GIVEN PASSAGE
- - - -

Hyper-Threading is also indicated with a "ht" in the "flags" field in /proc/cpuinfo.
Depending on your Linux kernel version, the /proc/cpuinfo should contain other fields of information that might be helpful in understanding your configuration.
- physical id: if both processors have the same physical ID, then both processors are within the same physical package, i.e. multi-core and/or hyper-threading CPU.
- siblings: the number of independently running processing threads the physical package contains. If hyper-threading is enabled, each core will have two threads, which can be somewhat independent on each other (not completely independent, though) and so in some scheduling calculations it's more appropriate to count them as two units. This number is essentially (number of cores * number of threads)
- core id: the ID number of the CPU core within the physical package. If you have two processors with the same physical ID but different core IDs, you have one dual-core processor. If both physical ID and core ID are the same in two processors, it is just Hyper-Threading within a single core.
- cpu cores: the number of physical cores the physical package contains.

- - - -

SUPPLIED INFORMATION
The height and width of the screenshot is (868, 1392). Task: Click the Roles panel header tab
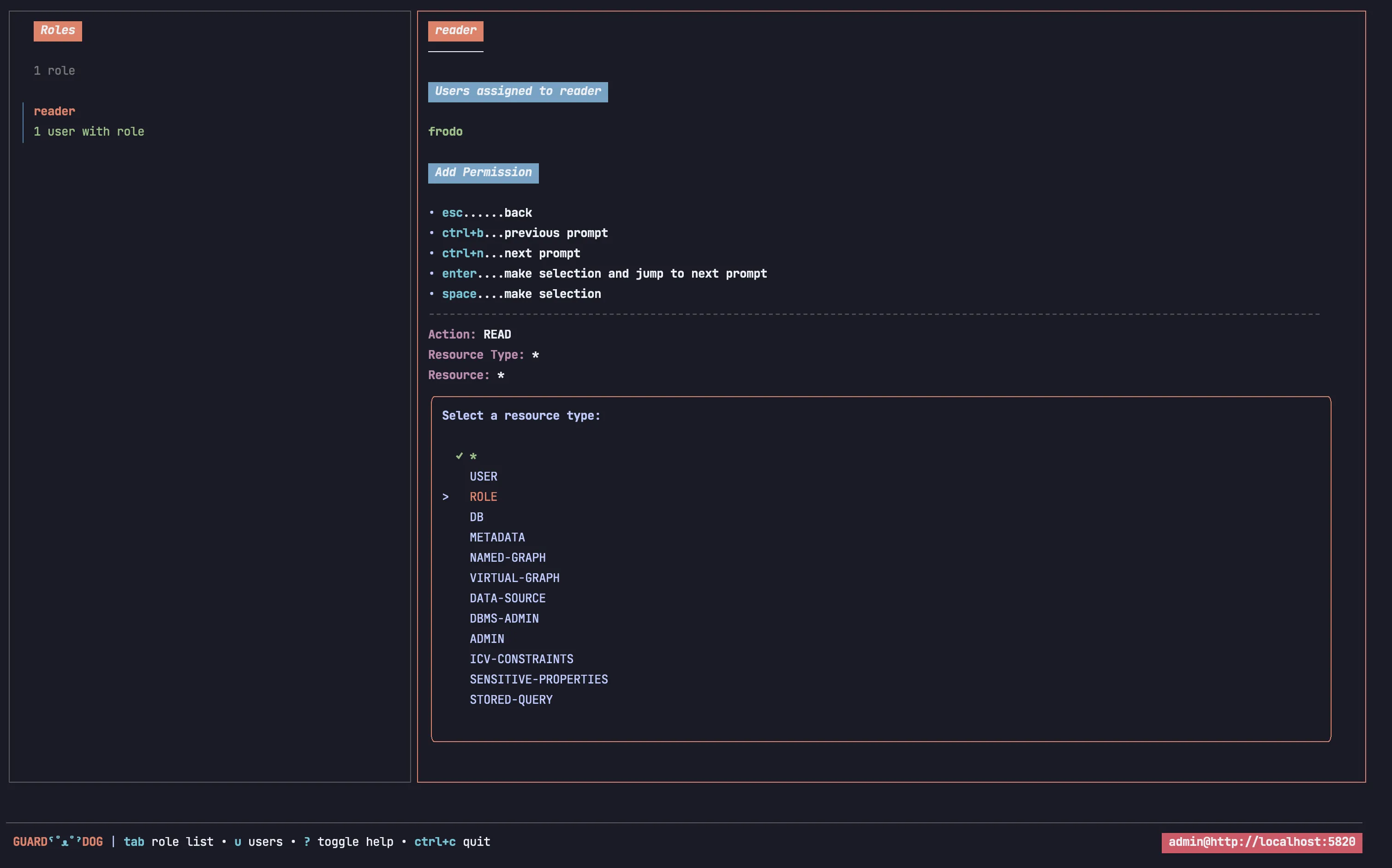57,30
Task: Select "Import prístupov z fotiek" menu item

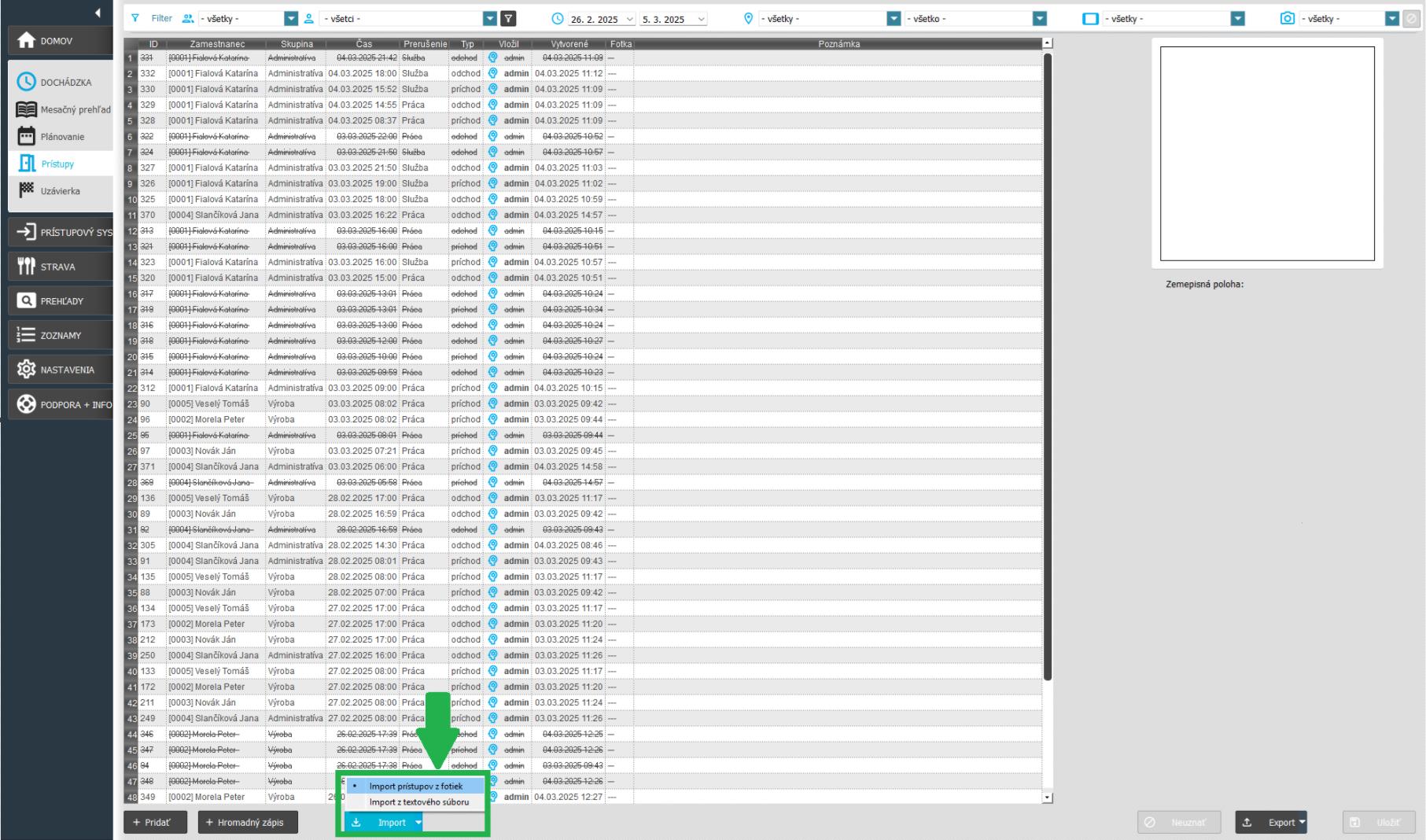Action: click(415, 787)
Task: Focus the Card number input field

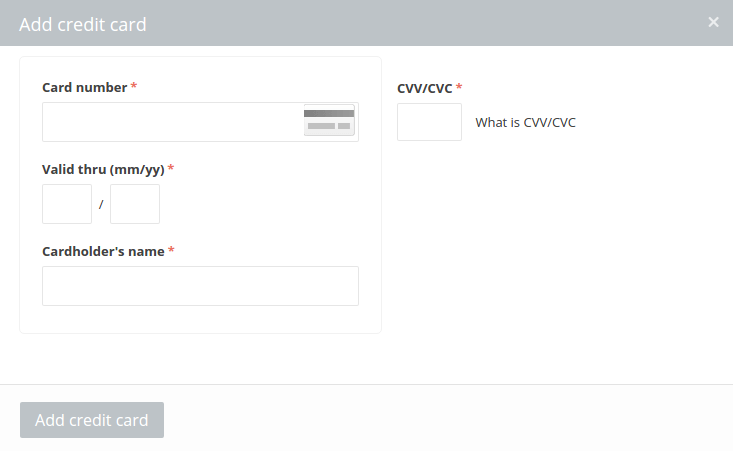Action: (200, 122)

- - - -

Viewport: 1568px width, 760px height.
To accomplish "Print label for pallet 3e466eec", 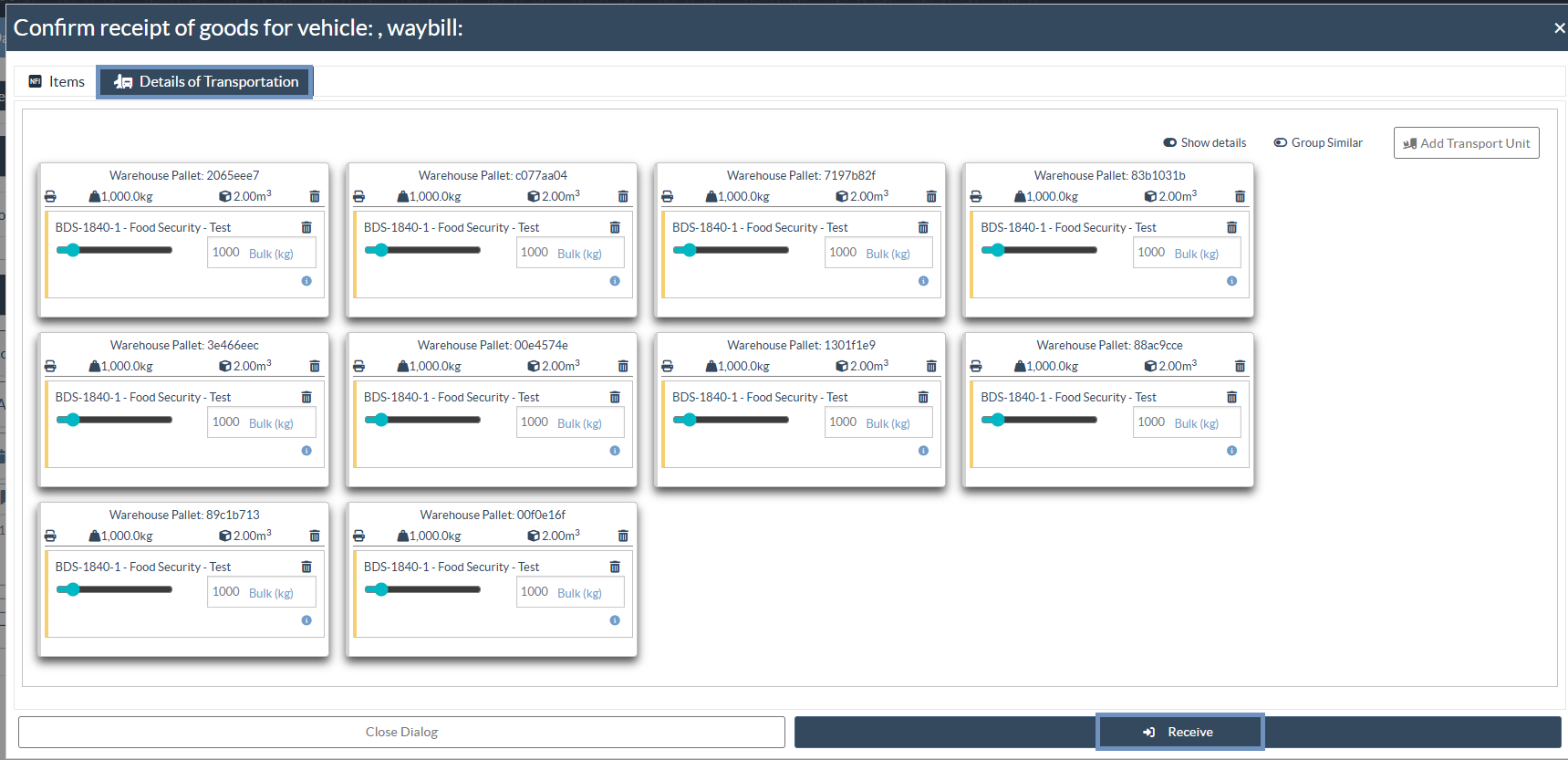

- - - -

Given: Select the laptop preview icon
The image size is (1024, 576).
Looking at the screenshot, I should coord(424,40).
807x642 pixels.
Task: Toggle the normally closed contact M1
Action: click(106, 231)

- - - -

LIST OF TASKS
[a] Answer these from the passage on /proc/cpuinfo fields:
(i) What marker in the "flags" field indicates Hyper-Threading?
(ii) What does it mean when two processors have the same physical ID but different core IDs?
(iii) What does the "cpu cores" field report?
[b] Pick up the passage on /proc/cpuinfo fields after its last sentence and carry it on.
The listing can be left aside.

TASK ANSWERS
[a]
(i) "ht"
(ii) You have one dual-core processor.
(iii) The number of physical cores the physical package contains.

[b]
So, if your /proc/cpuinfo says:
processor : 0 [...] physical id : 0 siblings : 2 core id : 0 cpu cores : 1 [...] processor : 1 [...] physical id : 0 siblings : 2 core id : 0 cpu cores : 1
...you have a single-core processor with Hyper-Threading.
On the other hand, a dual-core CPU without Hyper-Threading would look like this:
processor : 0 [...] physical id : 0 siblings : 2 core id : 0 cpu cores : 2 [...] processor : 1 physical id : 0 siblings : 2 core id : 1 cpu cores : 2 [...]
A dual-core processor with Hyper-Threading enabled would appear as 4 processor entries in /proc/cpuinfo (2 cores * 2 threads per core).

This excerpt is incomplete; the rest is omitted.